Смиреннейший Чернов все еще казался звеном, соединяющим коалицию с революцией. Почти все ораторы правого крыла: Каледин, кадет Маклаков, кадет Астров - наносили удары Чернову, которому заранее приказано было молчать и которого никто не брал под защиту. Милюков со своей стороны напомнил, что министр земледелия "был сам в Циммервальде и Кинтале и проводил там самые резкие резолюции". Это попало не в бровь, а в глаз: прежде чем стать министром империалистской войны, Чернов действительно ставил свою подпись под некоторыми документами циммервальдской левой, т. е. фракции Ленина.

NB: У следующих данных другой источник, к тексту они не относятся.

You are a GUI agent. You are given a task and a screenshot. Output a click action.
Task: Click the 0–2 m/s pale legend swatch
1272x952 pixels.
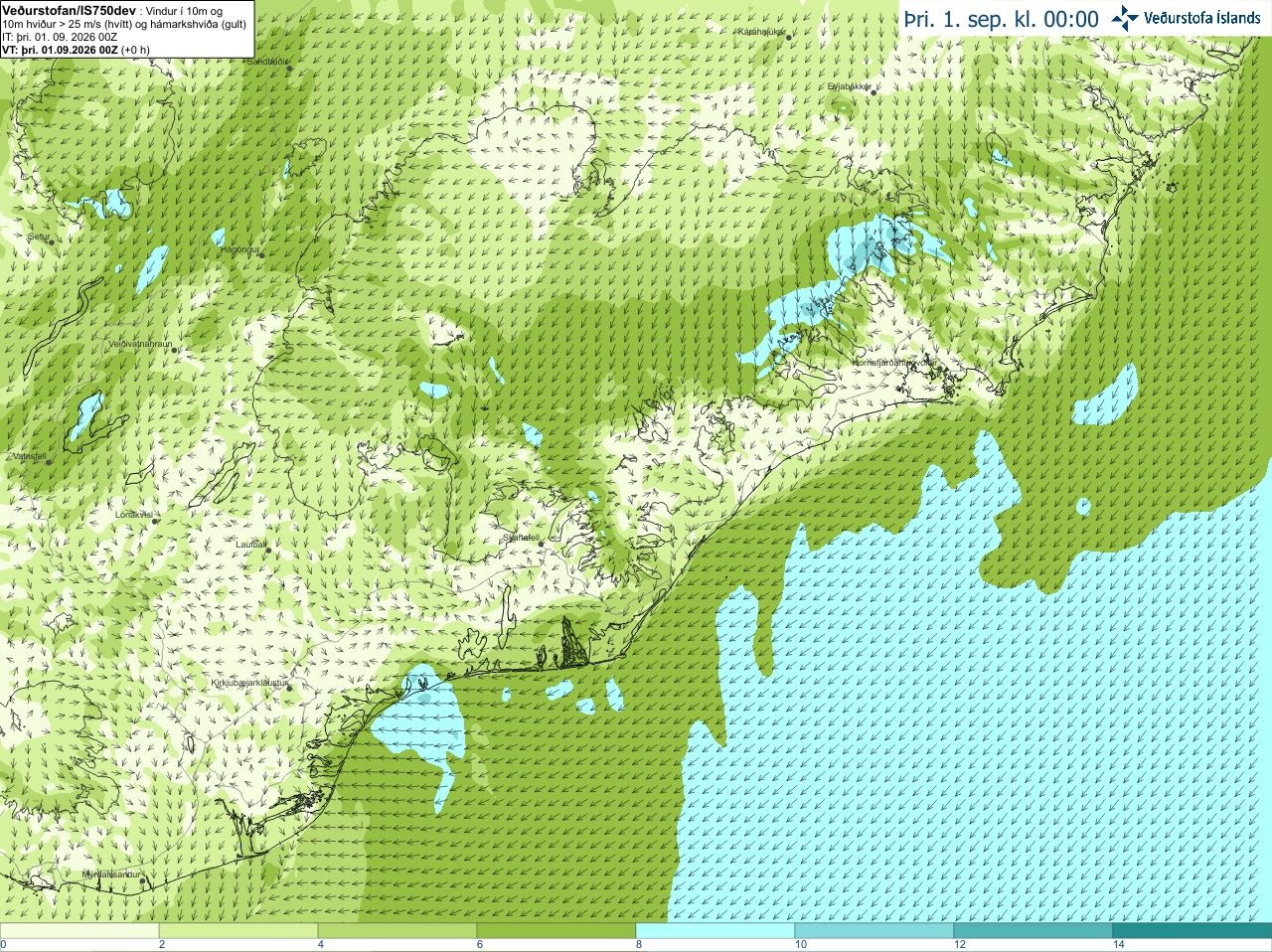(80, 931)
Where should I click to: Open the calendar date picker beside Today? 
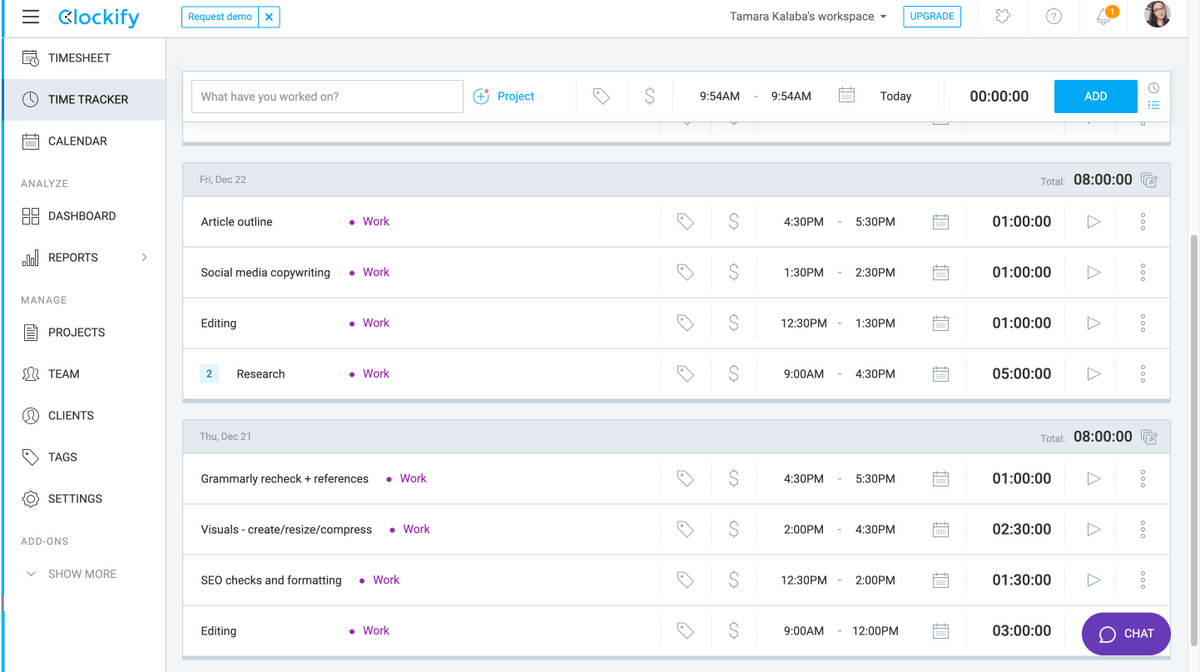(846, 96)

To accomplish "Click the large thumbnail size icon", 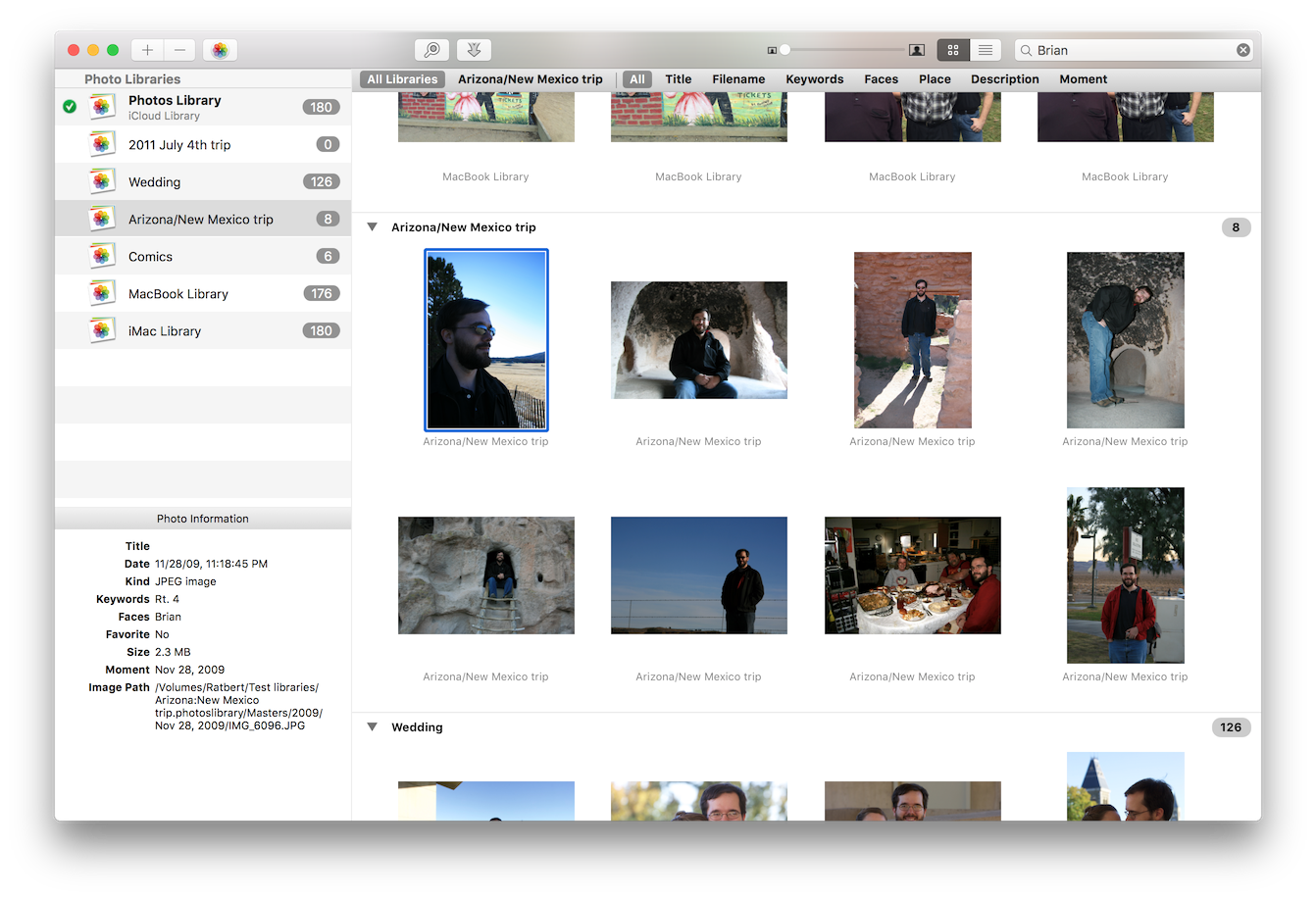I will click(916, 50).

Милюков не скрыл от совещания, что с самого начала был противником коалиции, считая, что она "будет не сильнее, а слабее правительства, вышедшего из революции", т. е. правительства Гучкова - Милюкова. И сейчас он "сильно опасается, что теперешний состав исполнителей... не дает гарантии безопасности личности и собственности". Но как бы ни обстояло дело, он, Милюков, обещает правительству поддержку "добровольно и без споров". Вероломство этого великодушного обещания обнаружится полностью через две недели. В момент произнесения речь не вызвала ничьего энтузиазма, но и не дала повода к бурным протестам. Оратор был встречен и провожен суховатыми аплодисментами.
Вторая речь Церетели сводилась к заверению, клятве, воплю: ведь все это для вас; советы, комитеты, демократические программы, лозунги пацифизма - все это ограждает вас: "...кому легче будет двинуть войска русского революционного государства - военному министру Гучкову или военному министру Керенскому?" Церетели почти дословно повторял Ленина, только вождь согла[163] шательства видел заслугу там, где вождь революции клеймил измену. Оратор оправдывается далее в излишней мягкости по отношению к большевикам: "Я вам говорю: революция была неопытна в борьбе с анархией, пришедшей слева (бурные аплодисменты справа)". Но после того как "первые уроки были получены", революция исправила свою ошибку: "уже проведен исключительный закон". В эти самые часы Москвой негласно руководил комитет шести - два меньшевика, два эсера, два большевика, - охраняя ее от опасности переворота со стороны тех, перед которыми соглашатели обязывались громить большевиков.